Among the amazing pieces of Szillery’s work that The Public Theatre playgoers can see are an Epcot ball, which is the shape of the Epcot Center building at Walt Disney World in Florida, constructed on 270 pieces of square paper.

Talking about the many complex aspects of origami’s relationship to mathematics, Szillery pointed out inter-relationships of geometric solids that were discovered by Plato and Archimedes. She showed examples of “Buckyballs,” shapes named for Buckminster Fuller, the creator of geodesic domes. The well-known shape of a soccer ball is a Buckyball.

She explained about the symmetry of 108-degree shapes and the creation of dodecahedrons, stellated icosahedrons and other shapes. Six pieces of the basic Sonobe unit become a cube. Then 12, 30 and as many as 270 can be combined into marvelous forms — a process that involves many rules of mathematics.

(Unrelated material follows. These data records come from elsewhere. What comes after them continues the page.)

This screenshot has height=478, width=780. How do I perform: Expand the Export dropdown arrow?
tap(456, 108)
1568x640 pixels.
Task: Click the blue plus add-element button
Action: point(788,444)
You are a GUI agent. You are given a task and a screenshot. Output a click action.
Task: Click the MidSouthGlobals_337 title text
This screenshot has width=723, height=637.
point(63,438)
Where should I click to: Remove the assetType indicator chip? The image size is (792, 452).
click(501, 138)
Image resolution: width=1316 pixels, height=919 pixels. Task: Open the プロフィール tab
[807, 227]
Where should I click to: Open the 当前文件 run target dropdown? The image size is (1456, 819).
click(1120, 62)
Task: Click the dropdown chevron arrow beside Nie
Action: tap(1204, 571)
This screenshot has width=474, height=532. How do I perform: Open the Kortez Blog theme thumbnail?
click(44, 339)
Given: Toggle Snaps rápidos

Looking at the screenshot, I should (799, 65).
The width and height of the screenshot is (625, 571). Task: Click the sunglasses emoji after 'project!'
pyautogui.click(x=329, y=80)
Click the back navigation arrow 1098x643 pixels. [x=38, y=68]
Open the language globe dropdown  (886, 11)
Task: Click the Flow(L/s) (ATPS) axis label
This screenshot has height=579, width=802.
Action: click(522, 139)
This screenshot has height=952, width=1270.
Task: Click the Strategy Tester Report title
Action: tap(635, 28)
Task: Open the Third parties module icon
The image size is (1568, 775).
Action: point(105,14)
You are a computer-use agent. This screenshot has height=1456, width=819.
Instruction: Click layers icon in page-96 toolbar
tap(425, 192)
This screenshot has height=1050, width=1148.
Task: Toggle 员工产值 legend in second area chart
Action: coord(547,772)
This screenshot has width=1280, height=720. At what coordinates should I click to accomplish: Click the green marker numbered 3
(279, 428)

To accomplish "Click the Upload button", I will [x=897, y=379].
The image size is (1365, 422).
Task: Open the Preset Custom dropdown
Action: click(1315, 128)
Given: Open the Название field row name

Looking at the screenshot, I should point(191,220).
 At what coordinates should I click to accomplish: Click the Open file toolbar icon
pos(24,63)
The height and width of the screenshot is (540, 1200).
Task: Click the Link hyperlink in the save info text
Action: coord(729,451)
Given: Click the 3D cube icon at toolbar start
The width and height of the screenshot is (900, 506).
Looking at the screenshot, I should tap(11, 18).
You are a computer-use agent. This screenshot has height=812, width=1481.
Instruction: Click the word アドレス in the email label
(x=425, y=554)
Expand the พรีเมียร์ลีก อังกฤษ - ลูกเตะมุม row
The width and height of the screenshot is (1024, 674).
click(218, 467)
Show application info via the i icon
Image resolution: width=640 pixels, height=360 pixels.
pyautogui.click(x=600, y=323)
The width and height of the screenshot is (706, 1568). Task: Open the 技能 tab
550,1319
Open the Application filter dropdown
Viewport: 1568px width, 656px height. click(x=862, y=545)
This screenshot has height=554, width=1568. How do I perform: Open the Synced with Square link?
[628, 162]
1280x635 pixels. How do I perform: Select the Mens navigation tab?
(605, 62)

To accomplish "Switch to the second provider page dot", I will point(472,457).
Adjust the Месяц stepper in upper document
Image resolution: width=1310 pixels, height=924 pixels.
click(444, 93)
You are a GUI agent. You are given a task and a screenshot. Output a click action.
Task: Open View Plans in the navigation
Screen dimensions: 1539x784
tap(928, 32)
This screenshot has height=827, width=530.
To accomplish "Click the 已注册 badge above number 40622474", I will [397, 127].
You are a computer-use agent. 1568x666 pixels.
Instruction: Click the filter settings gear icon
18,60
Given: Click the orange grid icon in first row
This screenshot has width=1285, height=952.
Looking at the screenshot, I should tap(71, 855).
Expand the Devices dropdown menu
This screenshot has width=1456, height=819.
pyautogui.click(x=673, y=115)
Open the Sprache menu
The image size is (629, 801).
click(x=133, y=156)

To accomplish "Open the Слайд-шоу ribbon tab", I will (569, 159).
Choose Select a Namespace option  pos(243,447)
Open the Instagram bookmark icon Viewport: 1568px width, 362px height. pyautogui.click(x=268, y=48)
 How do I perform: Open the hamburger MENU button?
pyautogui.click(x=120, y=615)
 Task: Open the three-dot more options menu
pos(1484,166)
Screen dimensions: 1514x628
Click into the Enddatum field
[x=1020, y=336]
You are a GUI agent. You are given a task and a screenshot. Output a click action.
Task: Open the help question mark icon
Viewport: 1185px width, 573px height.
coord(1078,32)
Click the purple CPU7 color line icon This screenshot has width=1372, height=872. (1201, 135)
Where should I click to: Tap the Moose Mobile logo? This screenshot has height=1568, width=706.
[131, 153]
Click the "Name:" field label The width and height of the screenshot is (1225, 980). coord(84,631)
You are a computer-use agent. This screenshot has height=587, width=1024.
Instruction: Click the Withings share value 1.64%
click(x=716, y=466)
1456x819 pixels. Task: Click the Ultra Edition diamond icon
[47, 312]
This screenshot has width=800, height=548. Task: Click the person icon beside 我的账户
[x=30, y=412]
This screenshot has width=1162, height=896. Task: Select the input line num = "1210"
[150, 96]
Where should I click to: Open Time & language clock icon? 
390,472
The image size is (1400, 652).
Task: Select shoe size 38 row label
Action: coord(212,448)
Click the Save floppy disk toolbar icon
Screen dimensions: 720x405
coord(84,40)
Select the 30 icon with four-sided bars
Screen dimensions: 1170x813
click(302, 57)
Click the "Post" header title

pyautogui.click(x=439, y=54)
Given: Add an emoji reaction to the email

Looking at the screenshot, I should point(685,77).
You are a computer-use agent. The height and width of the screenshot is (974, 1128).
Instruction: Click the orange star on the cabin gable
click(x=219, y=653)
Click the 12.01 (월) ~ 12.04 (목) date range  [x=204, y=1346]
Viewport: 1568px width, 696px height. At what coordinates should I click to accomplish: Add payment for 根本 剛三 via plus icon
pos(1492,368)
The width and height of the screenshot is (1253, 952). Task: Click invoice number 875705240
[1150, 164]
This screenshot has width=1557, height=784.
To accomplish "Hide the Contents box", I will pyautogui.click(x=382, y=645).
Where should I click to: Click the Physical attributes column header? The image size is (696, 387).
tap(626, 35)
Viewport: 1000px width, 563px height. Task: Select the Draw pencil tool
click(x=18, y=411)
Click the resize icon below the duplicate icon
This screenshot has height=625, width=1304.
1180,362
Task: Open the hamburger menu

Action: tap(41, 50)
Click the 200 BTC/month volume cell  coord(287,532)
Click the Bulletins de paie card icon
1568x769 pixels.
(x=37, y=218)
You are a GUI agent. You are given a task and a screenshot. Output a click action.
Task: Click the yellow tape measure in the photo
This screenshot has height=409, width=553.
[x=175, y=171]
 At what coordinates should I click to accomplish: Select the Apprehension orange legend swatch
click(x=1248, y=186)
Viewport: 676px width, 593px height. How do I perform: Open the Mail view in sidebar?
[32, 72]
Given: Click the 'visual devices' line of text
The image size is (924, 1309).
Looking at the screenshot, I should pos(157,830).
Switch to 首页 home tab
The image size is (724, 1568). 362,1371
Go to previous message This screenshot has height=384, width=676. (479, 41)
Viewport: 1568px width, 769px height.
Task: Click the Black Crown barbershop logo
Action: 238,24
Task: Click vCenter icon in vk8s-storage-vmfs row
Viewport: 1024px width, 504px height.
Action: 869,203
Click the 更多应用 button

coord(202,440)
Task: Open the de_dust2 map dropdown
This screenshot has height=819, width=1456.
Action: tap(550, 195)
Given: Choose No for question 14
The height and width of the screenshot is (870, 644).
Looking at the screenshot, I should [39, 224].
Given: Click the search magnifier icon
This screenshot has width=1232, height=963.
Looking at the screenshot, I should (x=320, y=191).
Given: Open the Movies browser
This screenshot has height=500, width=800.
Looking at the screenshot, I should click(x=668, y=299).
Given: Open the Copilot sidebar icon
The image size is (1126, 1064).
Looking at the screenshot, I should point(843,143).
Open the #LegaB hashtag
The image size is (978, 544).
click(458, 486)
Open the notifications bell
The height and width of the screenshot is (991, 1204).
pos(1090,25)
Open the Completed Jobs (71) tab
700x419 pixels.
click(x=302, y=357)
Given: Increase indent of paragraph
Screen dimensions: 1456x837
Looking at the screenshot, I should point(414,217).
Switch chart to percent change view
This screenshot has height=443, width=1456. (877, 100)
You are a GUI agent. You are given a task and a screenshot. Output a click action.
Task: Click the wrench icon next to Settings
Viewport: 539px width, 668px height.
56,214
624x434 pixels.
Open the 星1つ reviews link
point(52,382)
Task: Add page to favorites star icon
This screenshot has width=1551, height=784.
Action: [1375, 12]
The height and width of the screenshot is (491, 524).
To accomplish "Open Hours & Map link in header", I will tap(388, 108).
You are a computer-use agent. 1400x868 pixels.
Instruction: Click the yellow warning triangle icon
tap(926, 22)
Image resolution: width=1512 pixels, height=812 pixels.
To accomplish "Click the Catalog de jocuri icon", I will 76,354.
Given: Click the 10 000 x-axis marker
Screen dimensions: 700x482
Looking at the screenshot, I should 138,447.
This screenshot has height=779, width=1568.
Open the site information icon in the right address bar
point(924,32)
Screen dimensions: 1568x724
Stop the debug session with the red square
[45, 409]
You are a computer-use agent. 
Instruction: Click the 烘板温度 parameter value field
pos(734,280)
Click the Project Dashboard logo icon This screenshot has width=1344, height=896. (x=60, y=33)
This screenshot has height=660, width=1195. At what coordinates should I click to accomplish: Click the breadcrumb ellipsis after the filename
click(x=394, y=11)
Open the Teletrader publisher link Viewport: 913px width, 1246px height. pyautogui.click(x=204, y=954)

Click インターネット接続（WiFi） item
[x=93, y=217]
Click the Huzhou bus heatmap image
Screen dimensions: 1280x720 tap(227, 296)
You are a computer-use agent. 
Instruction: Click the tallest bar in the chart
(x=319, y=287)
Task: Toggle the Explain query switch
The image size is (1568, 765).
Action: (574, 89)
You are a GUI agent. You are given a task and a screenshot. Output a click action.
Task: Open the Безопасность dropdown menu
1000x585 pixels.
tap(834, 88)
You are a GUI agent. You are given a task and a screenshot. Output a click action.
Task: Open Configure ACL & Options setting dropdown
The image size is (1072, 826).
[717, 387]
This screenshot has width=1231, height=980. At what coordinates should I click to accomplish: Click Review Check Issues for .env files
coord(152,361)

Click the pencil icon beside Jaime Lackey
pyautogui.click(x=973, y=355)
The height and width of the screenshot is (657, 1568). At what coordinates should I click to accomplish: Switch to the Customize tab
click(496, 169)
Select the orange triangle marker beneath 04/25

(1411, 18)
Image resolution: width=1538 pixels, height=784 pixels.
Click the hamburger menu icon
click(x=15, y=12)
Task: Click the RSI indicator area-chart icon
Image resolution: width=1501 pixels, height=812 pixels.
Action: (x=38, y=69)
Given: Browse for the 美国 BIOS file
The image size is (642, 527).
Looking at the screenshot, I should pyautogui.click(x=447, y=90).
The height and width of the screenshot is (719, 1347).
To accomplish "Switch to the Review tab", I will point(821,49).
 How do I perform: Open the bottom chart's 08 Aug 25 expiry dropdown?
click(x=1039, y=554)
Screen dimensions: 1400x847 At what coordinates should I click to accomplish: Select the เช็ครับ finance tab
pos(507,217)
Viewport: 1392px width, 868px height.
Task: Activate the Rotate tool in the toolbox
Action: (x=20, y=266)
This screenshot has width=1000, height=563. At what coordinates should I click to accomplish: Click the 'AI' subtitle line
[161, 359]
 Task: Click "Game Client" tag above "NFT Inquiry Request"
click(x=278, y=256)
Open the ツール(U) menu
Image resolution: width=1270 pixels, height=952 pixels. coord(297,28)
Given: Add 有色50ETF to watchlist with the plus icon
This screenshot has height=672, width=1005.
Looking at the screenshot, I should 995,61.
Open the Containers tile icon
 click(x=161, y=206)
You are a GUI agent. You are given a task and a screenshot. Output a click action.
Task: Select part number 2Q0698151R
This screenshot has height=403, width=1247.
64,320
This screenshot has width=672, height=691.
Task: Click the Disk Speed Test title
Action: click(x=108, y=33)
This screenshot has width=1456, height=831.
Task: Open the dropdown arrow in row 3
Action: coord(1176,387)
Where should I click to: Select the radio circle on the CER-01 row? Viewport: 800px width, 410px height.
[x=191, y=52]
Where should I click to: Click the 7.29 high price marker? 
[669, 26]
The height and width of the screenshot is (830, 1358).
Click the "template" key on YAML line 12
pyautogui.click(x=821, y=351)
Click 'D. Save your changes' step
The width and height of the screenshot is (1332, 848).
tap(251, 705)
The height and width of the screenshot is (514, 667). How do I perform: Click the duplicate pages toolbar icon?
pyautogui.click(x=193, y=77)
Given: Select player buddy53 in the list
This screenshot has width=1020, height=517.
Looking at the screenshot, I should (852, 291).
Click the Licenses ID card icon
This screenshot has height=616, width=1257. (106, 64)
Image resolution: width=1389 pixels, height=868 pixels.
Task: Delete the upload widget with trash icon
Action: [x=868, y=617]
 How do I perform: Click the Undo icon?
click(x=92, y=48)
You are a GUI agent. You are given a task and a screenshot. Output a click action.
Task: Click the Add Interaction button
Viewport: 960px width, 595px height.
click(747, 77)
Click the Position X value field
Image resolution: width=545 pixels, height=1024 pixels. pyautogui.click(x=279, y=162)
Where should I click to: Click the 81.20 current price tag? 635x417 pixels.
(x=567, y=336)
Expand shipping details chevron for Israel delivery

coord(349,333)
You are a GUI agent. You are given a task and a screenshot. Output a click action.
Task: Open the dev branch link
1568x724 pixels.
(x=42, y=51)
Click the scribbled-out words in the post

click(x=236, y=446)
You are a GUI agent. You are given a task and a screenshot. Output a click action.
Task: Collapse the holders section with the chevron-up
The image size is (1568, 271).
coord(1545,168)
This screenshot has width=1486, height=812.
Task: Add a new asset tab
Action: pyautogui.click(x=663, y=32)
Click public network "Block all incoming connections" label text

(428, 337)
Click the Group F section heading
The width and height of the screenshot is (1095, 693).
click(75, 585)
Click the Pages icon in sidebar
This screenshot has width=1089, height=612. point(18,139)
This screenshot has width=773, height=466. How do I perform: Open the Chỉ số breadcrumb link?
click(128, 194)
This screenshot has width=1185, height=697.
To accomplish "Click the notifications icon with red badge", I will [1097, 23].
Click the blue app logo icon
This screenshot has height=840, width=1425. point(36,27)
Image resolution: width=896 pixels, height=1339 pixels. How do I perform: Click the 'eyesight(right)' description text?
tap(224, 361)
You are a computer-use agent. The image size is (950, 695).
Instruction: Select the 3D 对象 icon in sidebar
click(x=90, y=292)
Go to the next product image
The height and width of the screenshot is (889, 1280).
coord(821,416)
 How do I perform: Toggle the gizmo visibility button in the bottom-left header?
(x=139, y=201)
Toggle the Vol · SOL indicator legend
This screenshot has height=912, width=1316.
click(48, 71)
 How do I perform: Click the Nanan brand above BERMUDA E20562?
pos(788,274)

Demonstrating more playful uses of origami, Szillery made a 1-foot tall T-Rex dinosaur from a 30- by 30-inch sheet of wrapping paper.

Szillery is founder of the Maine Origami Society, director of the Maine Junior Engineering Technical Society and state director of the Mathematical Association of America’s American Mathematics Competitions. In 2005, she received the University of Maine Pulp and Paper Foundation Educator Recognition Award for Programming Excellence.